Imagine this…
You’re a manager in a large corporate, and you’re working on an important project. You assess your current team, and you realise that you’re a little short of some skills, and the team is not quite as balanced as should be. It could also do with a little bit more diversity. So, using your company’s latest web-based staffing software, you go online and enter a request for two additional staff members to provide 20 hours a week of input to your team. You are able to select from a wide variety of fields – either specifying a particular selection, or deciding which criteria are not important.
You may be able to specify some of the following: age, gender, culture, language, country of origin, current country of residence (for multinationals), personality profile (Maybe Meyers-Briggs MBTI, or Enneagram type, for example), leadership style (based on agreed profiles), team style (e.g. Belbin), skills and talent themes (e.g. Markus Buckingham’s ‘Now Discover Your Strengths‘ and Gallup’s StrengthQuest profile), expert knowledge and subject expertise, etc.

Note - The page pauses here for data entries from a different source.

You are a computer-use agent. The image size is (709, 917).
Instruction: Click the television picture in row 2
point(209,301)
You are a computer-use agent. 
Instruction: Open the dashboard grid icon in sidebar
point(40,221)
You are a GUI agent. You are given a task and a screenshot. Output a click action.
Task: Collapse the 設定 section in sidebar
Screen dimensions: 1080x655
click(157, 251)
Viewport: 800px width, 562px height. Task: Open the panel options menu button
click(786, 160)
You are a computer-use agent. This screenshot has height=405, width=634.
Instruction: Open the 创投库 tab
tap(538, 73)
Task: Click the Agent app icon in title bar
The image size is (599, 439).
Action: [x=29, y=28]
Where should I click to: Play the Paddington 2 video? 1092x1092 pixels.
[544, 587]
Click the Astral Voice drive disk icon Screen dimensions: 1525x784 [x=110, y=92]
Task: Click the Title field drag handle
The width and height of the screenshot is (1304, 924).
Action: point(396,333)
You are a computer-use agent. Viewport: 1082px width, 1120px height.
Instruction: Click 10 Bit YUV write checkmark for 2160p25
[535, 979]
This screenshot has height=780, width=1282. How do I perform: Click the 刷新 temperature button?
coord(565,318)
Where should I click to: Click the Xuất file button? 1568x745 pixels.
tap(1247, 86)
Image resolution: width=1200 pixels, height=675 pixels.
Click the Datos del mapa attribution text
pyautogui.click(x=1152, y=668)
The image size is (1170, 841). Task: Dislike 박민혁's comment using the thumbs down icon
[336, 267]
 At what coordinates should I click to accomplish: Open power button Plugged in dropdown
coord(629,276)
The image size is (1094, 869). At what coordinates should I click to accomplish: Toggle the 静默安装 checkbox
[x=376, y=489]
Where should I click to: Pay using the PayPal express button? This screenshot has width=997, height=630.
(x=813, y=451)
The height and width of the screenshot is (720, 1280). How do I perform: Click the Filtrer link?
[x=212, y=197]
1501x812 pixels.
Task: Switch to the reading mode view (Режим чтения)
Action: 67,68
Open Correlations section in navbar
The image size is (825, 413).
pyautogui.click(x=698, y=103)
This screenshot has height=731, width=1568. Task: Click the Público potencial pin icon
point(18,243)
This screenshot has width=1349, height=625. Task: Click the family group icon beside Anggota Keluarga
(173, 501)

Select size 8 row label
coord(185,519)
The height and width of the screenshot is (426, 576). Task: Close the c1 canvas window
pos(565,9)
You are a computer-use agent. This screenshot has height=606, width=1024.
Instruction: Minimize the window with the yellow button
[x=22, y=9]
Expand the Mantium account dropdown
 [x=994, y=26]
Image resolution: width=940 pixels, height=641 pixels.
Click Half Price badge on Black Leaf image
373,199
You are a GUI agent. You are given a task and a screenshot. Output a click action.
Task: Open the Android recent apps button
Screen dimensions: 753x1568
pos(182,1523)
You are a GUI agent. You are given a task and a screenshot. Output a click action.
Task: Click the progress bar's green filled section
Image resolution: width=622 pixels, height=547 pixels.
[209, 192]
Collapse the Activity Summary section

Then, from the database emerges a few options, and you’re able to approach them to contact them and interview them for a place on your project team. The software could also go the other way round, showing particular positions that need to be filled, and allowing people to apply for them.
Software like this does exist in many big corporates, but it often does not add all of the fields that indicate who a person is, how they work, and what their drivers are.
Of course, we must beware of putting people into boxes (see previous post on this). These types of tools could easily become blunt instruments with which to bludgeon a workforce into teams. That’s not the intention. The vision I have is of an extremely emotionally intelligent environment, where the people allowed to use such a system have proven their people-leadership abilities, and would simply use the software as a tool in their toolkit, rather than a short cut.